Hello everyone, here is a little script to show how you can use the "p-mode exact" to show the micro-organisms that are resolved:
1.) only at the kingdom level
2.) at the family level

1 Like

I ran into a problem again, and if you have already done this, you probably went through the same steps that I did, and then realized you were maybe going down a rabbit hole : )
I need to have an “p-mode exact” search for the ‘k__Bacteria’, but also have the ‘p-mode contains’ for all the other taxons! I am a little stuck! Do I have to use the “qiime feature-table filter-features” instead and create several tables that I will then merge into one? It really is getting complicated. Is there an easier way, and I am just missing the boat!?

Hey there @MartinLubell!

Hopefully we can help you out!

Hidden away at the end of this section of the Filtering data tutorial is this little hint:

If your filtering query is more complex than those supported through qiime taxa filter-table, you should use qiime feature-table filter-features.

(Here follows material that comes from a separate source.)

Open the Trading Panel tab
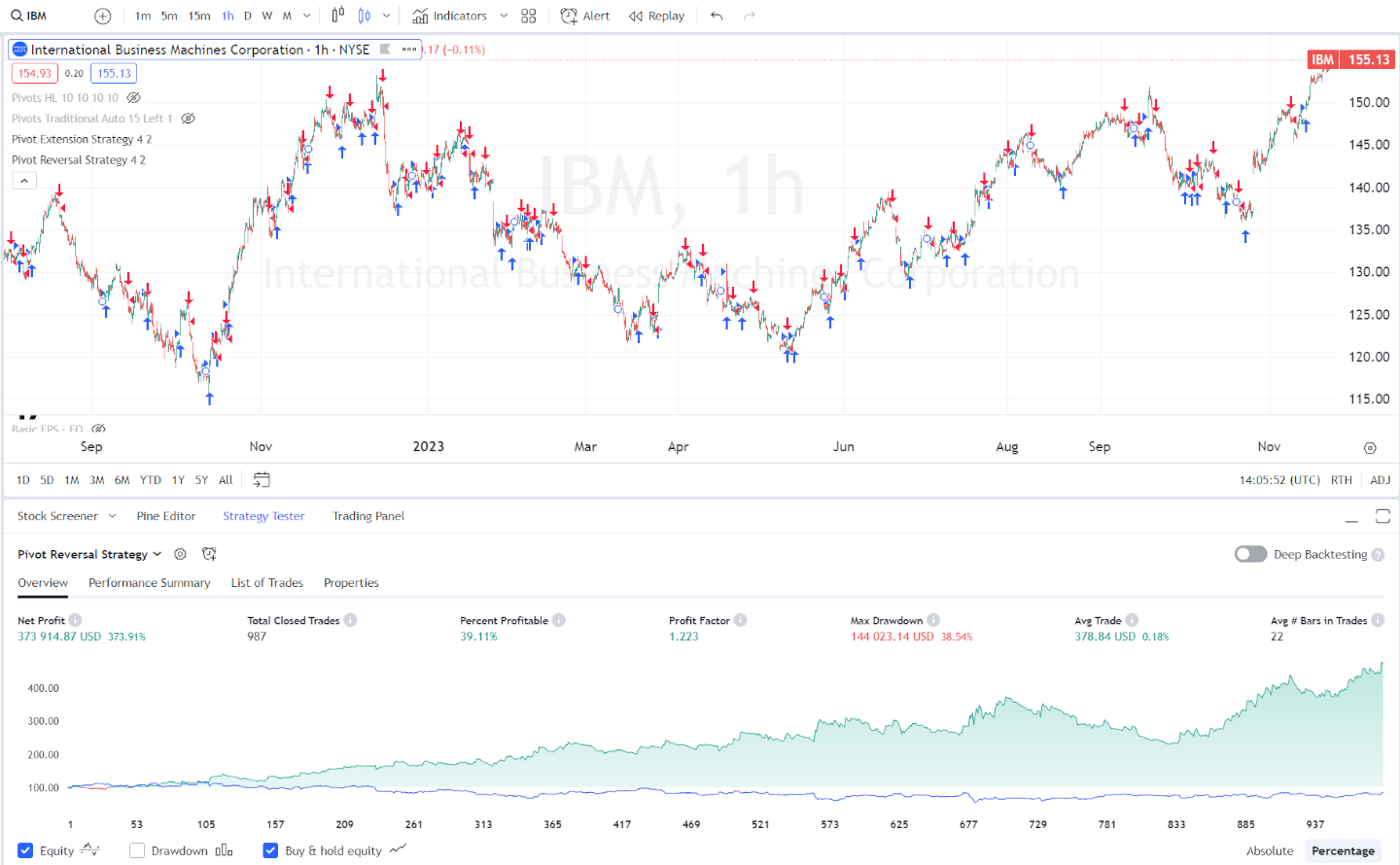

Sounds like you are a perfect candidate for this, since your query is becoming a bit complex now, and feature-table filter-features supports SQL-based queries, which are super powerful!

So, let's rewrite you command to work with this:

qiime feature-table filter-features \
  --i-table table.qza \
  --m-metadata-file taxonomy.qza \
  --p-where "Taxon='k__Bacteria' OR Taxon LIKE 'k__Bacteria; p__Planctomycetes; c__Planctomycetia; o__Pirellulales; f__Pirellulaceae%'" \
  --o-filtered-table filtered-table.qza

(double-check my spelling in that long taxon string - I am sure I typoed somewhere...)

What this SQL clause is saying is: I want all the features that have the exact (=) taxon string of k__Bacteria. I also want (OR), all the features that start with (LIKE; % at the end of the query string which is a wildcard match) k__Bacteria; p__Planctomycetes; c__Planctomycetia; o__Pirellulales; f__Pirellulaceae.

Hope that helps! Let us know how it goes! :t_rex:

2 Likes

This topic was automatically closed 31 days after the last reply. New replies are no longer allowed.